Ia berkomitmen untuk mengatasi masalah stunting dalam 100 hari pertama masa jabatannya melalui program peningkatan gizi yang ditujukan untuk ibu hamil dan anak-anak. Sementara itu, Sitya Giona Nur Alam juga berkomitmen untuk menangani masalah kekerasan terhadap perempuan dengan mendirikan rumah singgah bagi korban kekerasan.
Ia akan mengawal setiap kasus mulai dari tahap pelaporan hingga proses hukum di pengadilan. Nilai-nilai feminisme terlihat dalam upaya para kandidat untuk melawan stereotip gender dan mengadvokasi isu-isu yang sering kali terabaikan dalam kebijakan publik.
Stereotip bahwa perempuan kurang cocok untuk berperan dalam jabatan publik masih menjadi hambatan utama. Namun, kehadiran calon Wali Kota perempuan di Pilkada Kota
Kendari menunjukkan keberanian dan tekad untuk mengubah pandangan ini.
Mereka membuktikan bahwa perempuan tidak hanya mampu berkompetisi secara setara, tetapi juga
dapat menghadirkan kualitas kepemimpinan yang berorientasi pada kesejahteraan sosial dan keadilan gender.
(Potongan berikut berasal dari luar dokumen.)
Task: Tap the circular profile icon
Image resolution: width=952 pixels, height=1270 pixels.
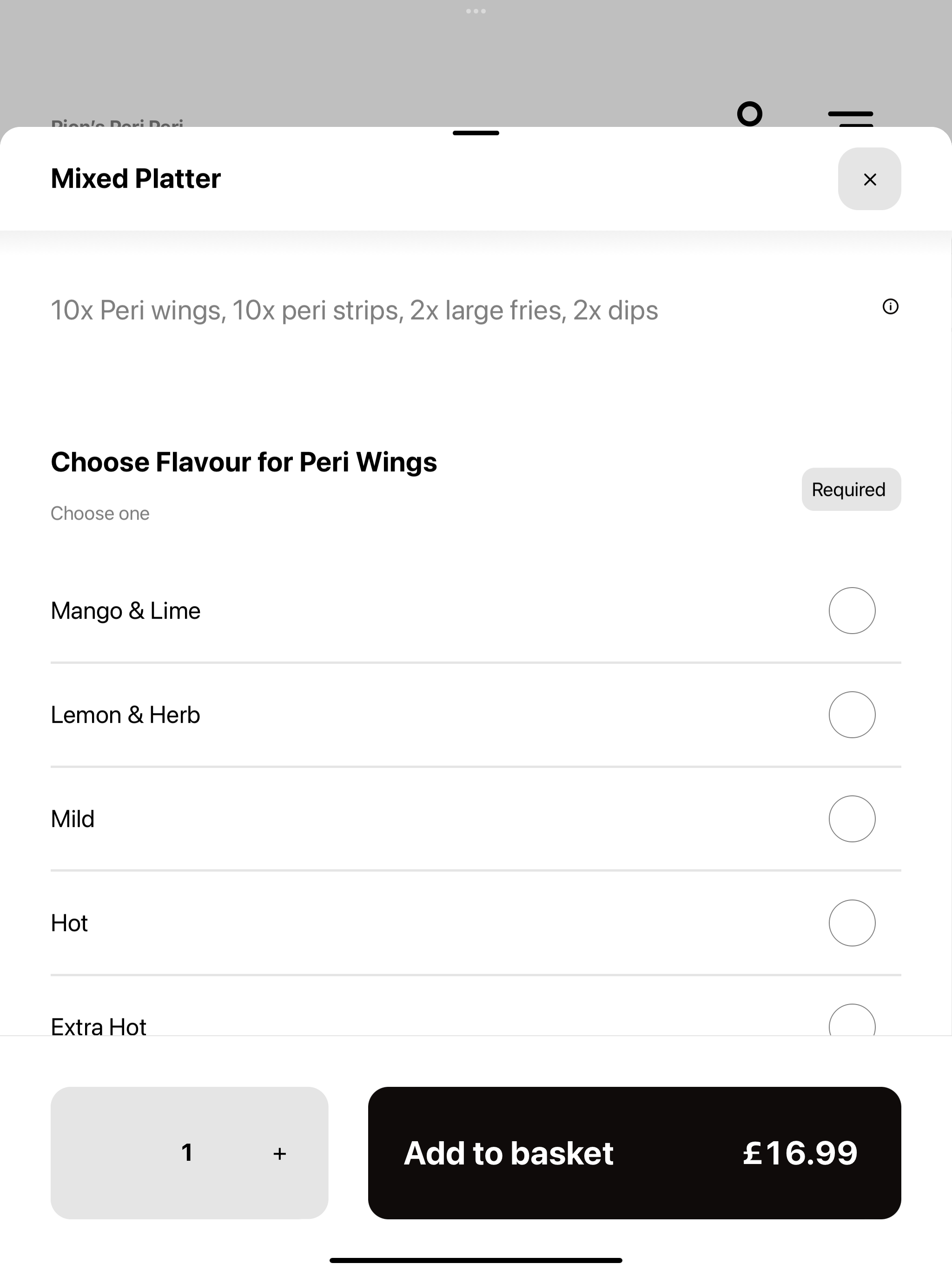Action: pos(750,114)
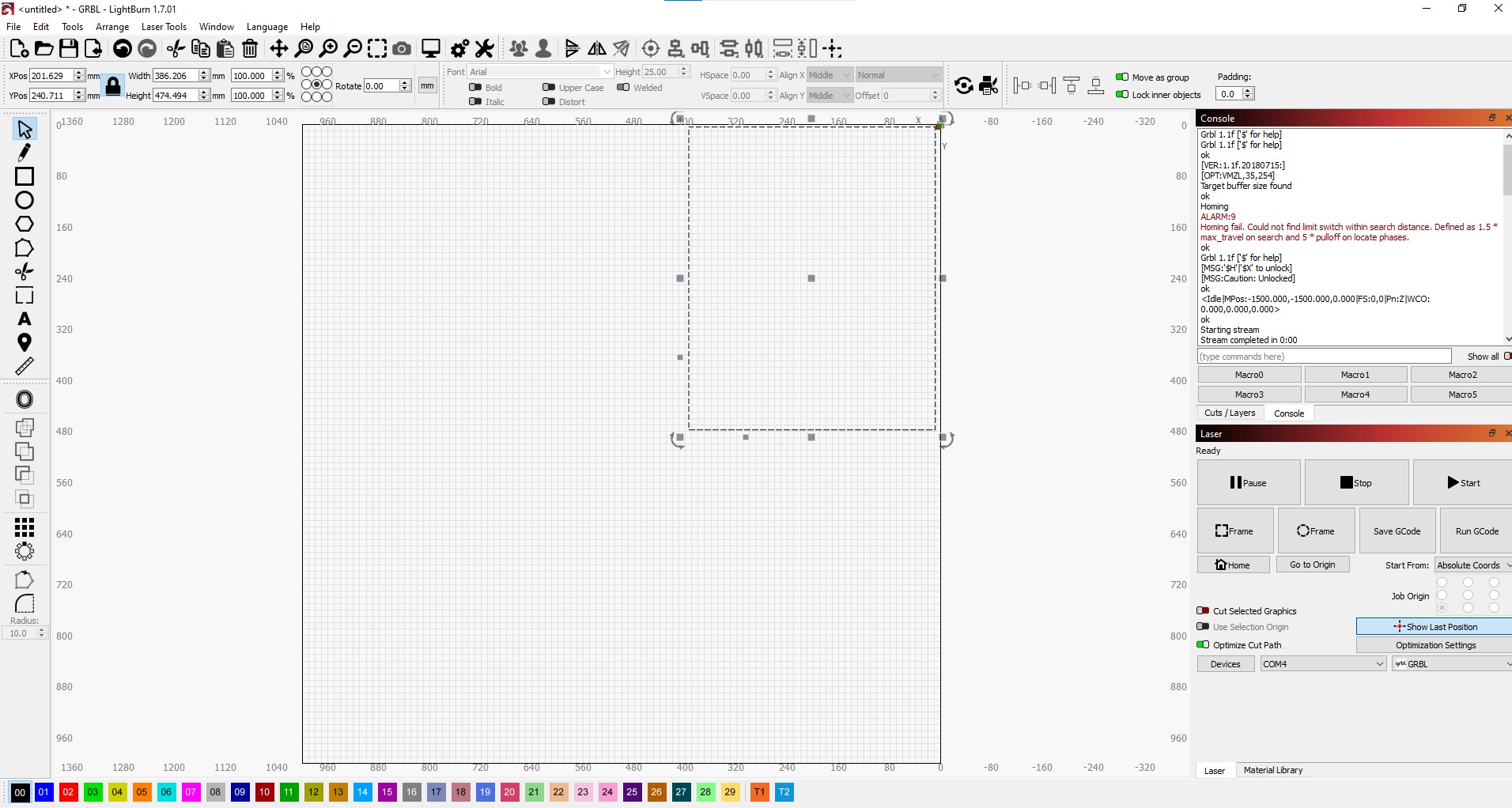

Rute Menuju Partisipasi Politik Perempuan Kota Kendari, salah satu pusat ekonomi dan sosial di Sulawesi Tenggara, menghadapi tantangan besar dalam upaya mewujudkan kesetaraan gender dalam partisipasi politik.
Meskipun peran perempuan semakin terlihat di berbagai bidang, keterwakilan perempuan dalam struktur pemerintahan dan pengambilan keputusan politik masih jauh dari harapan.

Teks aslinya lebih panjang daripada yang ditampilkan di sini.